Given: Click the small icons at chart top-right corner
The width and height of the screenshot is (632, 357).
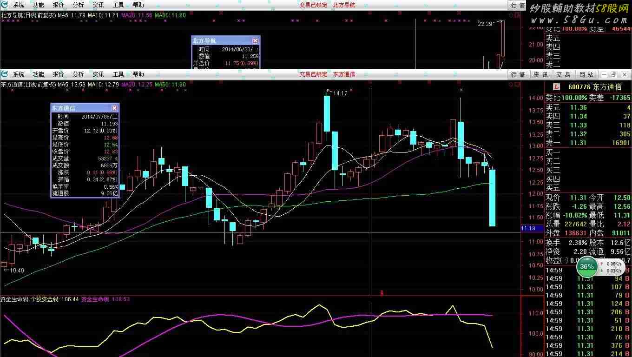Looking at the screenshot, I should 514,84.
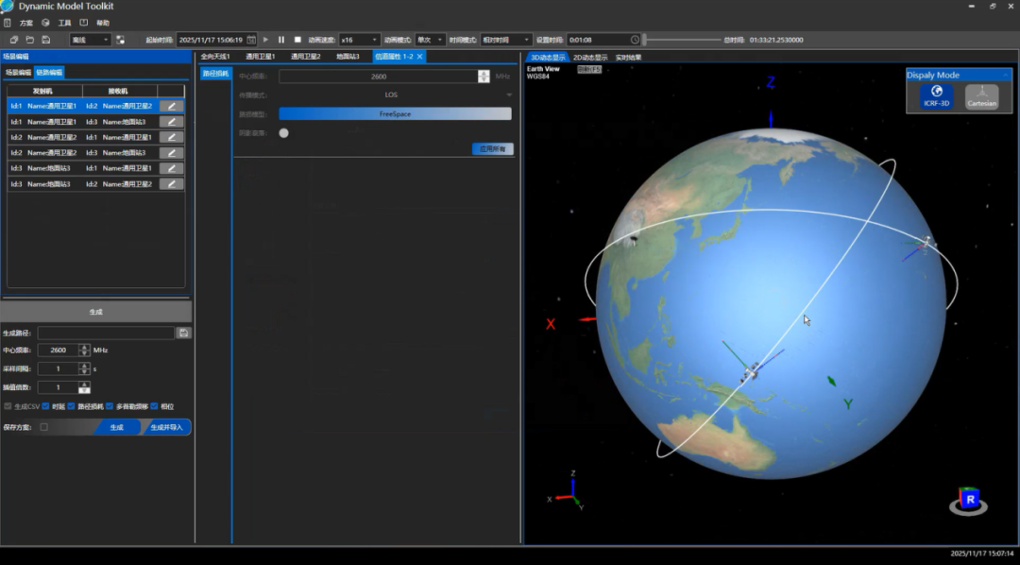Edit the first link row with pencil icon

pos(171,106)
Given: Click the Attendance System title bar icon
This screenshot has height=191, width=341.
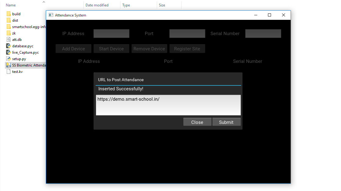Looking at the screenshot, I should [51, 15].
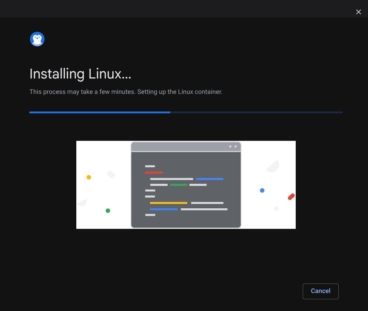Click the green code segment in the terminal

pyautogui.click(x=178, y=185)
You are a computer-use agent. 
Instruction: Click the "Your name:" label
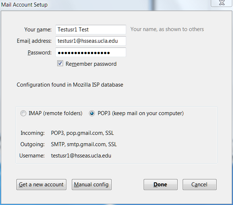38,30
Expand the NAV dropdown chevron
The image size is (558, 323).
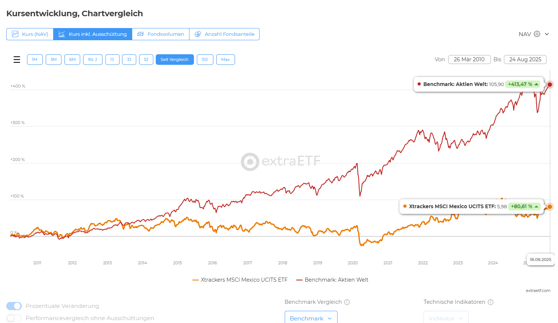tap(547, 34)
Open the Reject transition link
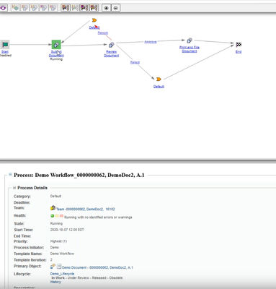Viewport: 276px width, 289px height. [x=135, y=62]
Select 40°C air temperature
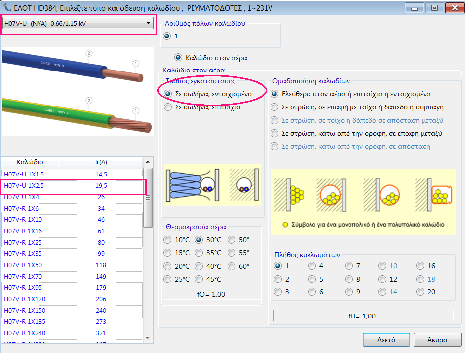Viewport: 465px width, 353px height. [199, 266]
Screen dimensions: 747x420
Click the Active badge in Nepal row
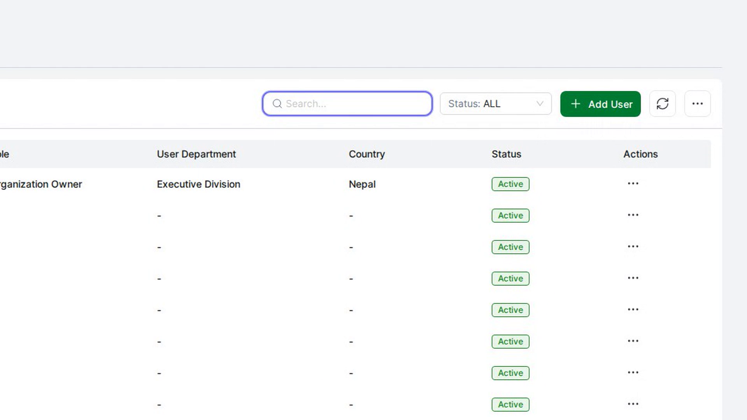point(510,184)
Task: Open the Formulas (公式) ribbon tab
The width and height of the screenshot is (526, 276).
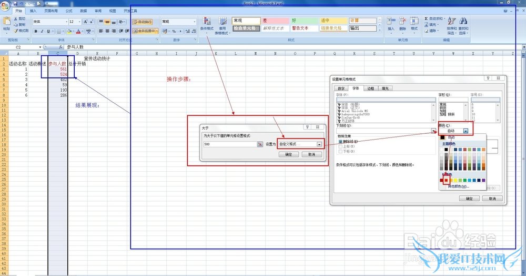Action: point(69,11)
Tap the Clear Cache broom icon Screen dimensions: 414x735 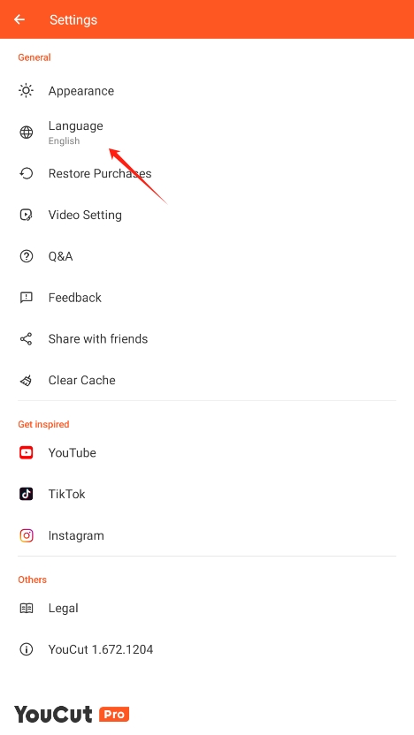pyautogui.click(x=27, y=380)
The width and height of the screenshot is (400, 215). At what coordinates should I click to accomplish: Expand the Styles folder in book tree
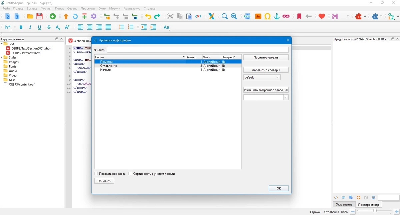coord(2,58)
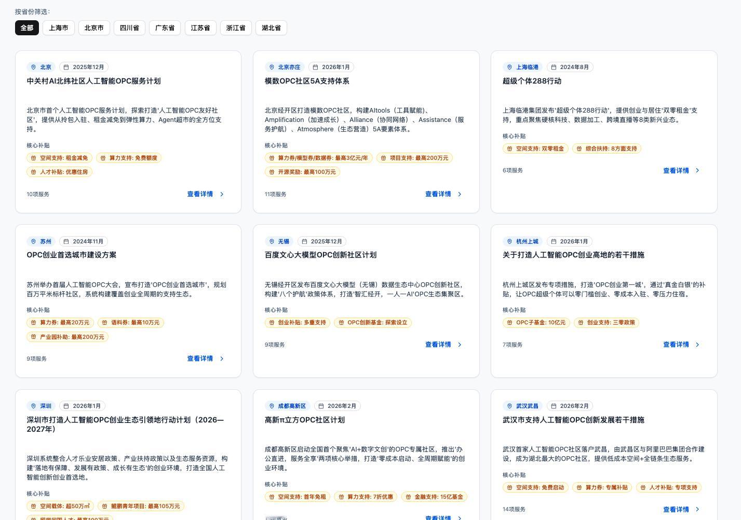
Task: Expand the arrow chevron on 高新π立方OPC社区计划 card
Action: [459, 518]
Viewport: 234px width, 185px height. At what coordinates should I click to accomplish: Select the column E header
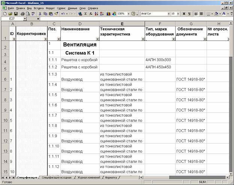(122, 24)
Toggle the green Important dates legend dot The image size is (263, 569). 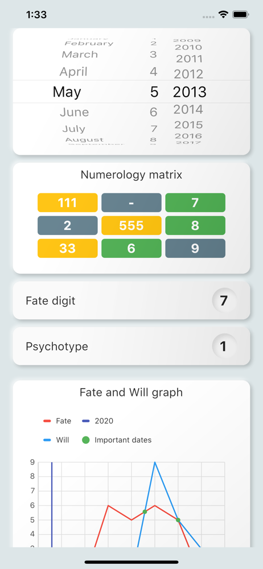coord(86,440)
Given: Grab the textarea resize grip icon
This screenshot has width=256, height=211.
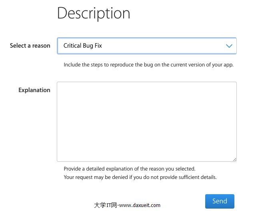Looking at the screenshot, I should click(234, 159).
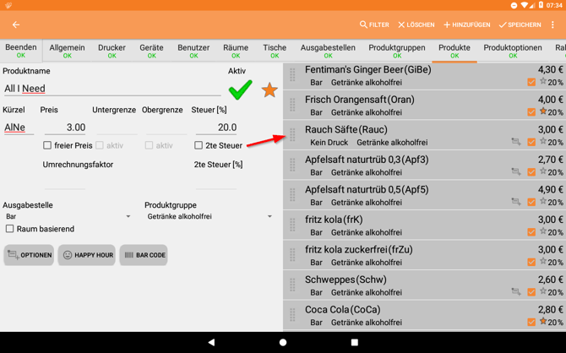Click the back arrow in the header
Image resolution: width=566 pixels, height=353 pixels.
point(16,25)
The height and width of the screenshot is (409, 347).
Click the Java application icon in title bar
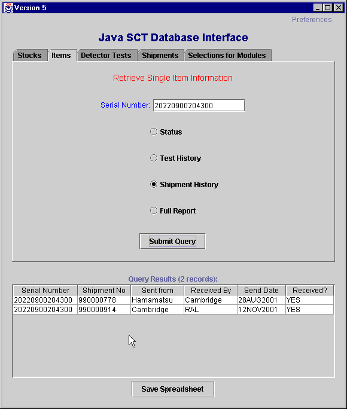pos(8,8)
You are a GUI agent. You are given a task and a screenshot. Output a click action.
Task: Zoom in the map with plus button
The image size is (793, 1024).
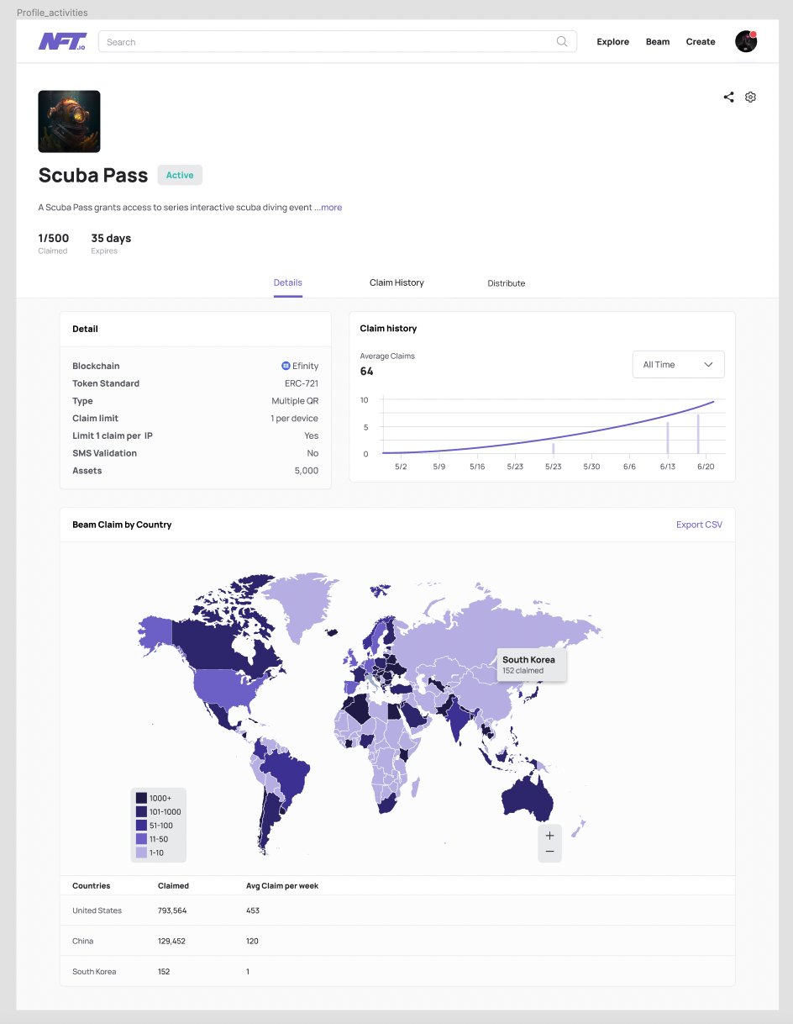549,836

_WORK INSTRUCTION_. May I have only the lines from the start of the data through the line containing "Screen dimensions: 747x420", both included, reproduced exactly and without the pictures?

_RESULT FOR THIS EXERCISE_.
Given: Click the small icons at chart top-right corner
The width and height of the screenshot is (632, 357).
Looking at the screenshot, I should 514,84.
Edit the first link row with pencil icon

pos(171,106)
Given: Click the Attendance System title bar icon
This screenshot has height=191, width=341.
Looking at the screenshot, I should [51, 15].
Click the green code segment in the terminal

pyautogui.click(x=178, y=185)
You are a computer-use agent. 
Instruction: Click the "Your name:" label
38,30
Expand the NAV dropdown chevron
The image size is (558, 323).
tap(547, 34)
Open the Reject transition link
Viewport: 276px width, 289px height. [x=135, y=62]
Select 40°C air temperature
Viewport: 465px width, 353px height. [199, 266]
Screen dimensions: 747x420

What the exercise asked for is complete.